In OTF, statistics on a dataset of an OTF column are stored in a Metadata JSON file for query optimization.
However, this standard approach has key limitations compared to Teradata’s statistics mechanisms:
- No Histogram Support: Only scalar stats (for example, null count, distinct values) are collected, whereas Teradata supports histograms.
- No Expression-Based Stats: Stats can be collected on columns or column combinations, but not on expressions (for example, (temperature-32)/1.8), which Teradata supports.
- Limited Stat Types: The data sketch only provides unique value counts. Teradata collects additional stats like high mode frequency, partial null counts, and unique values on partial-null entries.

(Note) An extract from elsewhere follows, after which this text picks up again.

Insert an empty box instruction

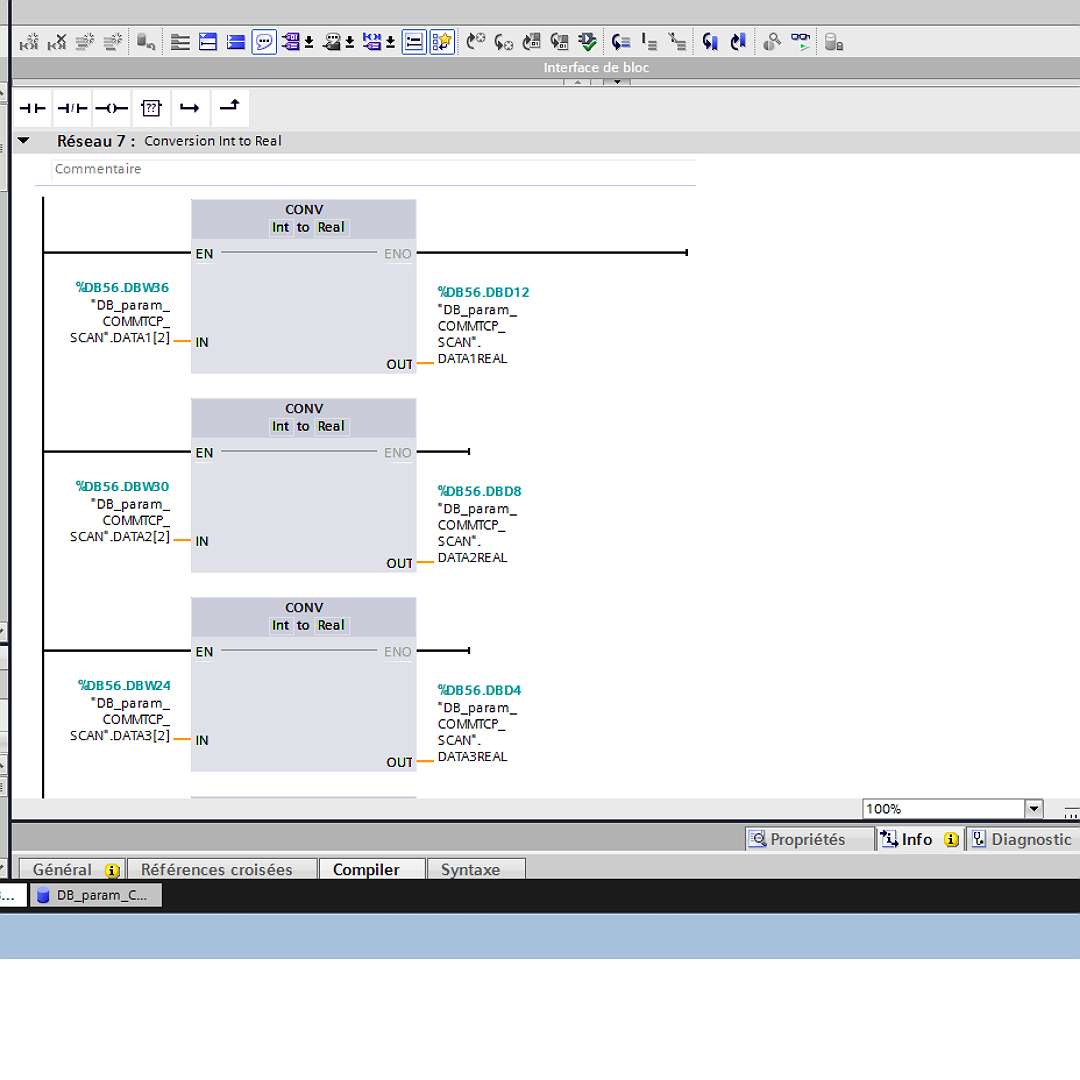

This feature builds on Teradata’s existing infrastructure, aligning with industry standards. The key focus areas include:
- Teradata Syntax Support: Commands like COLLECT STATS, DROP STATS, HELP STATS, and SHOW STATS now support OTF stats. However, using the AS clause to name stats entries is not allowed.
- Histogram Collection: Supports column-based histograms and stats like high mode frequency, similar to Teradata’s native capabilities. Expression-based stats are not supported due to naming and API limitations.
- Optimizer Behavior: Optimizer first checks StatsTbl, then falls back to Metadata JSON - allowing use of vendor-generated OTF stats.